Terkait: AI menunjukkan dengan tepat dari mana psikosis berasal dari otak
“Hal yang menarik tentang Tbx1 adalah bahwa Tbx1 tidak diekspresikan dengan baik di otak, terutama di otak remaja atau orang dewasa,” kata salah satu penulis studi tersebut. Dr Stanislav Zakharenkodirektur Divisi Sirkuit Neural dan Perilaku di Departemen Neurobiologi Perkembangan di St. Jude, mengatakan dalam sebuah penyataan. Artinya otak tidak banyak “menghidupkan” Tbx1.
“Sebaliknya, hal itu diekspresikan pada jaringan di sekitarnya, yaitu tulang, tulang rawan, dan jaringan pembuluh darah,” kata Zakharenko. “Sangat kecil kemungkinan Tbx1 berdampak langsung pada otak.”
Untuk mengidentifikasi Tbx1, Zakharenko dan rekan-rekannya mempelajari tikus laboratorium dengan penghapusan 22q11.2 dan tikus tanpa penghapusan tersebut. Pada tikus pertama, mereka melihat perbedaan dalam otak kecil — bagian otak yang terlibat dalam mengoordinasikan gerakan, menjaga postur tubuh, dan mempelajari keterampilan baru, di antara fungsi kognitif lainnya. Dua lobus serebelar berukuran sekitar 70% lebih kecil pada tikus yang mengalami penghapusan.

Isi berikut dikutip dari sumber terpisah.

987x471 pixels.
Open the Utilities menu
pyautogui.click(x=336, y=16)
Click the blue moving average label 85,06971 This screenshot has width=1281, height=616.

Hilangnya ukuran ini membuat tikus lebih sulit menyelesaikan tugas yang mengharuskan mereka mempelajari gerakan, menurut eksperimen. Kesulitan ini muncul dari masalah modulasi refleks vestibulo-okular (VOR), refleks yang membantu menstabilkan bidang penglihatan saat kepala digerakkan. Bagi manusia, kurangnya stabilisasi visual dapat menyebabkan hal ini membuat wajah orang sulit dikenalidan masalah dengan VOR dan pengenalan wajah sering terjadi pada skizofrenia.

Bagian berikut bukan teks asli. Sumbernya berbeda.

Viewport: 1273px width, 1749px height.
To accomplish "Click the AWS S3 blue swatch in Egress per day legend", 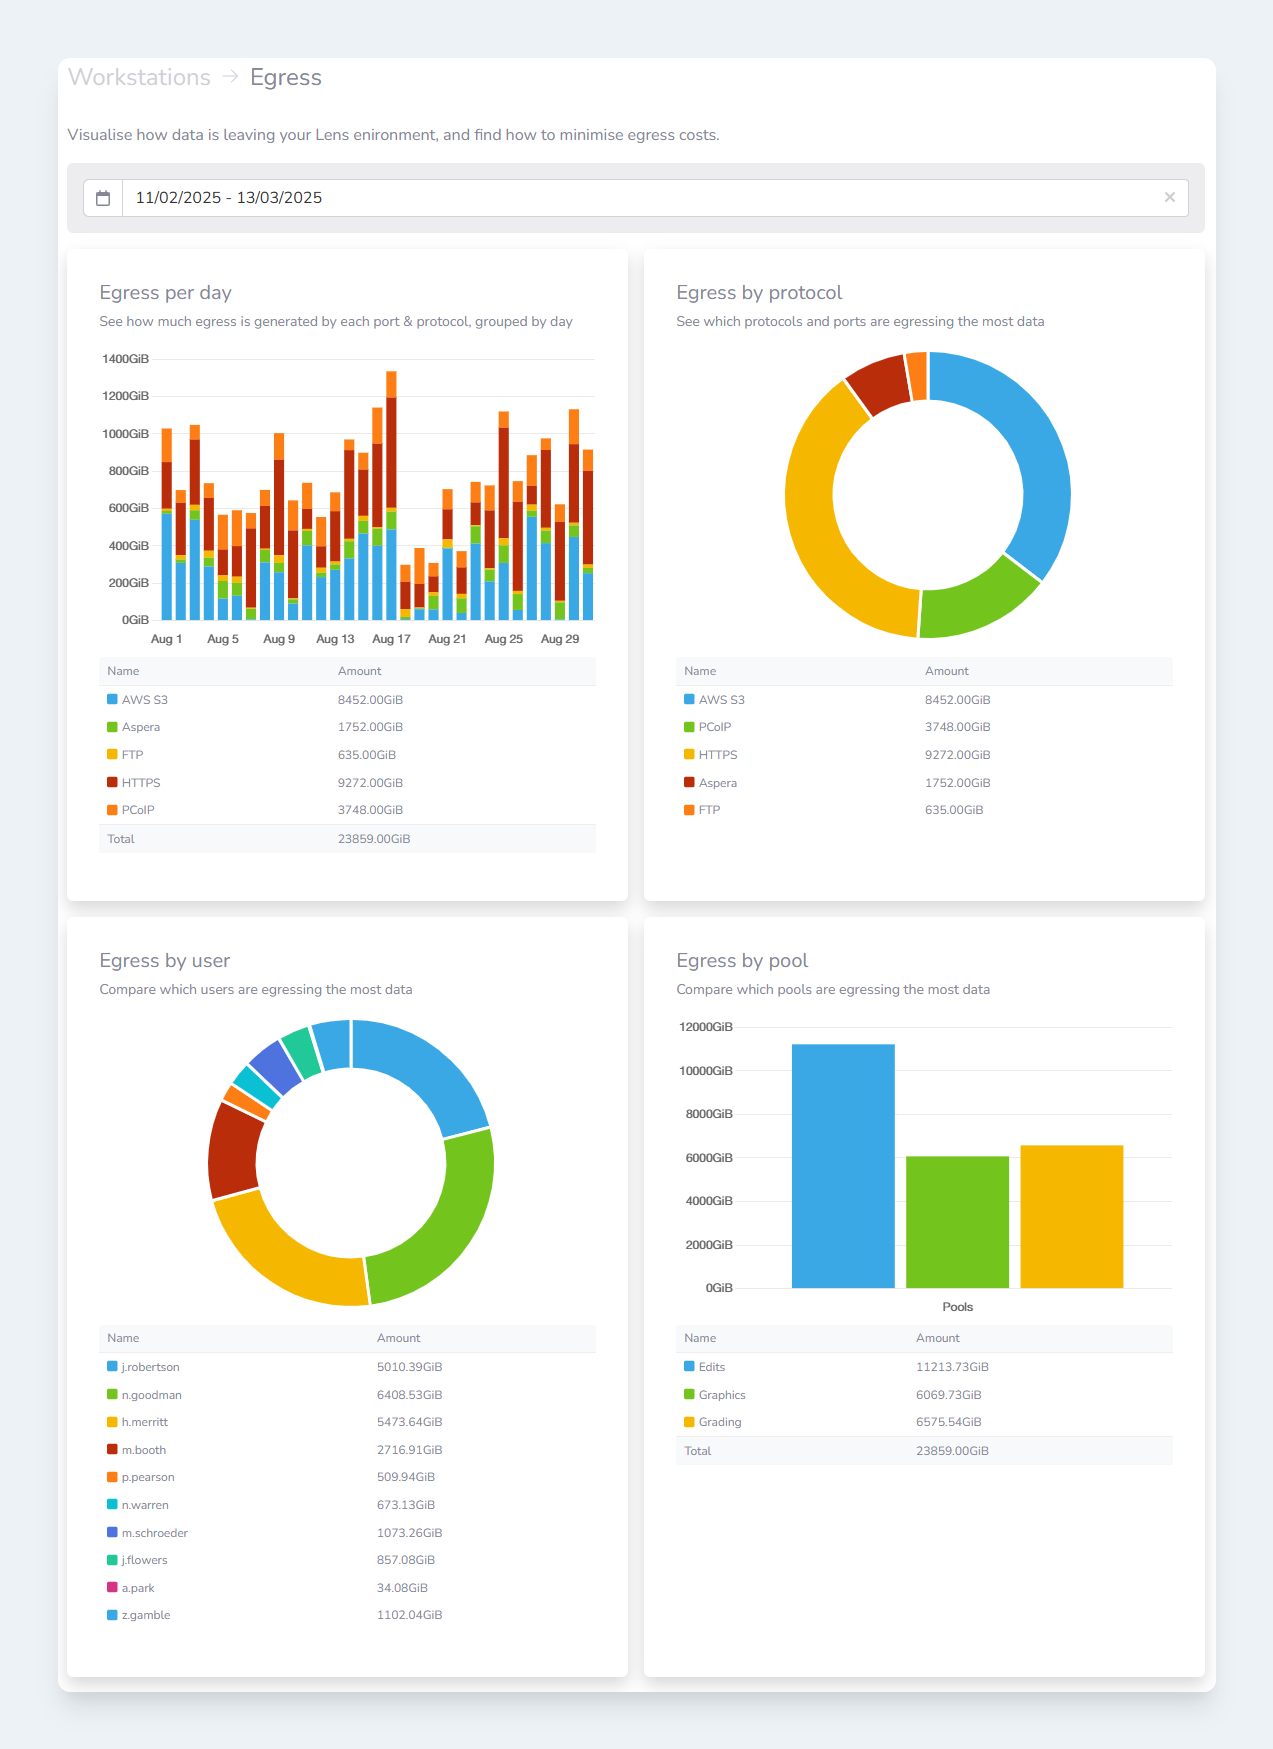I will [x=112, y=700].
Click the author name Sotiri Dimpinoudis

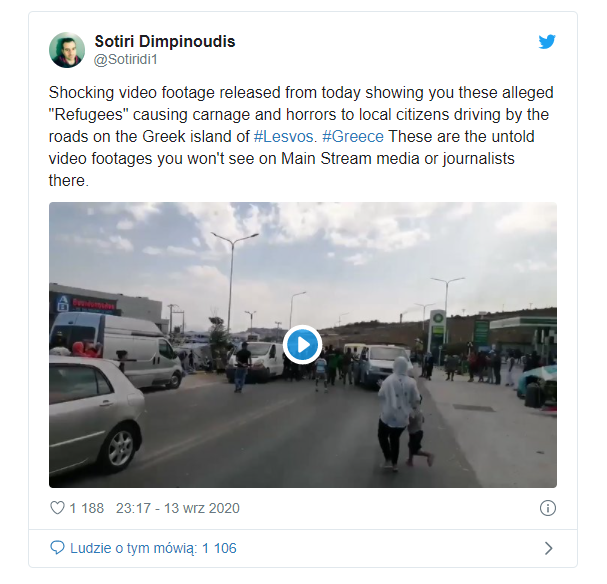(x=165, y=41)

Terlepas dari pengamatan pada tikus, para peneliti tidak melihat sesuatu yang aneh dalam komposisi seluler lobus yang terlalu kecil atau bagaimana sel-selnya terbentuk. Apa yang mereka lihat adalah tulang tengkorak yang menampung bagian otak tersebut mengalami kelainan bentuk.
Seharusnya terdapat “kantong” tempat tumbuhnya bagian otak kecil tersebut, namun kantong tersebut jauh lebih dangkal dari biasanya sehingga memenuhi jaringan. Ternyata gen Tbx1 adalah masalahnya karena, tanpa gen tersebut, sel-sel tulang tidak akan matang seperti biasanya, demikian temuan tim.

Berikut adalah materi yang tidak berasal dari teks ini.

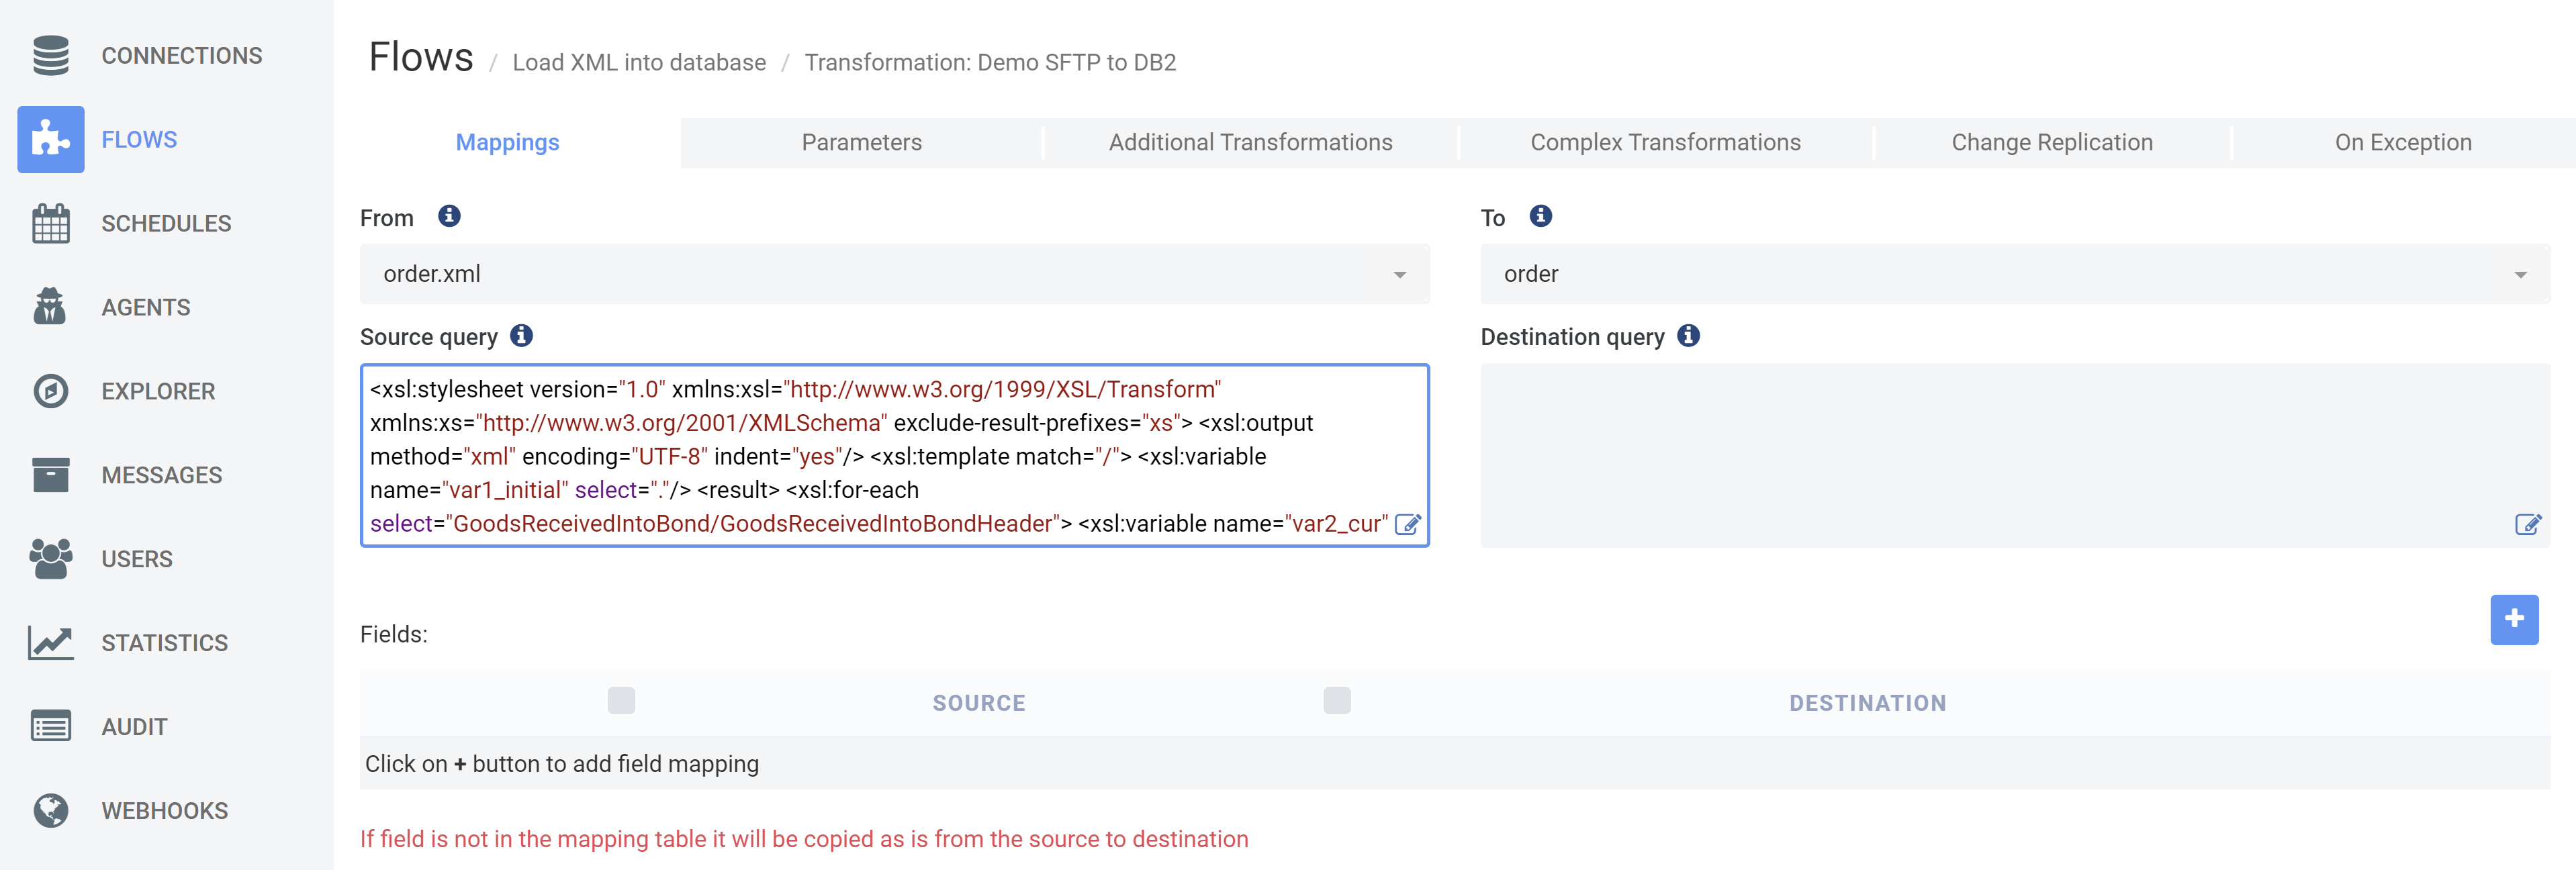Screen dimensions: 2576x870
Task: Switch to the Parameters tab
Action: tap(861, 142)
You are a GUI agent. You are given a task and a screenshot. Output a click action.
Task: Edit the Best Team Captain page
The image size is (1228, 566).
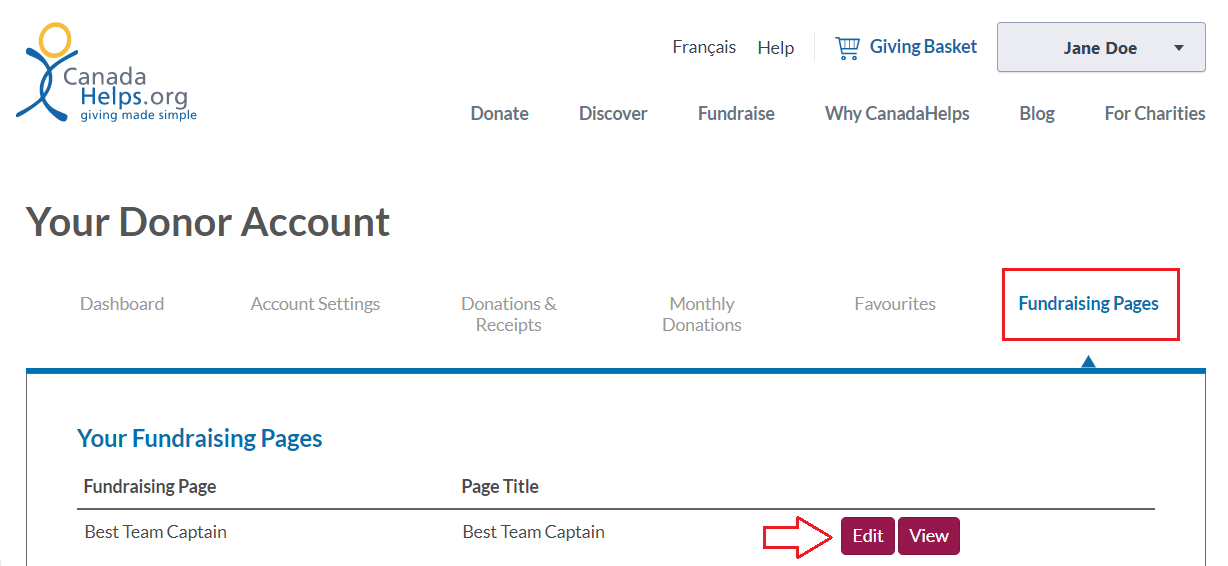click(x=868, y=536)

Untuk melihat apakah orang dengan sindrom penghapusan 22q11.2 memiliki kelainan otak yang serupa, tim memeriksa gambar magnetic resonance imaging (MRI) dari 80 orang dengan kondisi tersebut dan 68 orang tanpa sindrom tersebut. Seperti tikus, penderita sindrom ini menunjukkan penurunan ukuran yang jelas pada lobus otak kecil yang sama.
Namun, penurunan ukuran ini “kurang parah” pada manusia dibandingkan pada tikus, tulis para peneliti dalam makalah mereka. Mereka masih belum tahu persis mengapa hal itu bisa terjadi.
Penelitian ini masih dalam tahap awal, namun data saat ini menunjukkan adanya kemungkinan hubungan yang “sebelumnya tidak diketahui” antara sindrom penghapusan 22q11.2 dan skizofrenia.
Ke depan, para peneliti berencana untuk menyelidiki lebih lanjut bagaimana mekanisme ini dapat memicu psikosis di masa depan, melalui dampak tidak langsungnya pada bagian lain otak yang terhubung ke otak kecil.